═══ PROVIDED DATA ═══
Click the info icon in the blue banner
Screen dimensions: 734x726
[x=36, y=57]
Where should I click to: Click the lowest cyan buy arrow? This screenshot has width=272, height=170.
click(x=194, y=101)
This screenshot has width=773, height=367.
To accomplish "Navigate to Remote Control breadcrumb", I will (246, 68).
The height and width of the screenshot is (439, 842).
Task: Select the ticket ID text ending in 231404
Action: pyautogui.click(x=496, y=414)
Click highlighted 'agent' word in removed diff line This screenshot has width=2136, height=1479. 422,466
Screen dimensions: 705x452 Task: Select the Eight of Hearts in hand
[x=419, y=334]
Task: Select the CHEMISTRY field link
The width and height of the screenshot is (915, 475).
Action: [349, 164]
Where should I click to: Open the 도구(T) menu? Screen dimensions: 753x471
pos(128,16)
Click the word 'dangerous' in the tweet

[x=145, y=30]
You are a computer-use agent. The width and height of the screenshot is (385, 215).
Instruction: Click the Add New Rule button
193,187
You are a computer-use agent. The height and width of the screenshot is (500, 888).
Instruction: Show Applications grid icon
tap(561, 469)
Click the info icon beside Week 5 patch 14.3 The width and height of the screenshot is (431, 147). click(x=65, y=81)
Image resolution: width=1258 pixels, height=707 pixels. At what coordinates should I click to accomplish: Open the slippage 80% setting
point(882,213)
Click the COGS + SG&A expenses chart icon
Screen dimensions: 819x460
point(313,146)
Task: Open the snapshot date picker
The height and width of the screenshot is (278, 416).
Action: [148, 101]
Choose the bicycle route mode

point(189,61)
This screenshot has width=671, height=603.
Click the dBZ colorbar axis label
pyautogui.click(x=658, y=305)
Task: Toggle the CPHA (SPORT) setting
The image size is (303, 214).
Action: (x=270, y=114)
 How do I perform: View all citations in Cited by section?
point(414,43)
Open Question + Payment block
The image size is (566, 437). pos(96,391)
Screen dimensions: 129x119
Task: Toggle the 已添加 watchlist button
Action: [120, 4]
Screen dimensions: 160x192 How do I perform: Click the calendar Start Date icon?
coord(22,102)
═══
WHAT IS REQUIRED:
Would you retype the whole listing, exactly as it reads?

FINISHED EXERCISE:
Click the info icon in the blue banner
Screen dimensions: 734x726
[x=36, y=57]
Where should I click to: Click the lowest cyan buy arrow? This screenshot has width=272, height=170.
click(x=194, y=101)
This screenshot has width=773, height=367.
To accomplish "Navigate to Remote Control breadcrumb", I will (246, 68).
The height and width of the screenshot is (439, 842).
Task: Select the ticket ID text ending in 231404
Action: pyautogui.click(x=496, y=414)
Click highlighted 'agent' word in removed diff line This screenshot has width=2136, height=1479. 422,466
Screen dimensions: 705x452 Task: Select the Eight of Hearts in hand
[x=419, y=334]
Task: Select the CHEMISTRY field link
The width and height of the screenshot is (915, 475).
Action: [349, 164]
Where should I click to: Open the 도구(T) menu? Screen dimensions: 753x471
pos(128,16)
Click the word 'dangerous' in the tweet

[x=145, y=30]
You are a computer-use agent. The width and height of the screenshot is (385, 215).
Instruction: Click the Add New Rule button
193,187
You are a computer-use agent. The height and width of the screenshot is (500, 888).
Instruction: Show Applications grid icon
tap(561, 469)
Click the info icon beside Week 5 patch 14.3 The width and height of the screenshot is (431, 147). click(x=65, y=81)
Image resolution: width=1258 pixels, height=707 pixels. At what coordinates should I click to accomplish: Open the slippage 80% setting
point(882,213)
Click the COGS + SG&A expenses chart icon
Screen dimensions: 819x460
point(313,146)
Task: Open the snapshot date picker
The height and width of the screenshot is (278, 416).
Action: [148, 101]
Choose the bicycle route mode

point(189,61)
This screenshot has width=671, height=603.
Click the dBZ colorbar axis label
pyautogui.click(x=658, y=305)
Task: Toggle the CPHA (SPORT) setting
The image size is (303, 214).
Action: (x=270, y=114)
 How do I perform: View all citations in Cited by section?
point(414,43)
Open Question + Payment block
The image size is (566, 437). pos(96,391)
Screen dimensions: 129x119
Task: Toggle the 已添加 watchlist button
Action: [120, 4]
Screen dimensions: 160x192 How do I perform: Click the calendar Start Date icon?
coord(22,102)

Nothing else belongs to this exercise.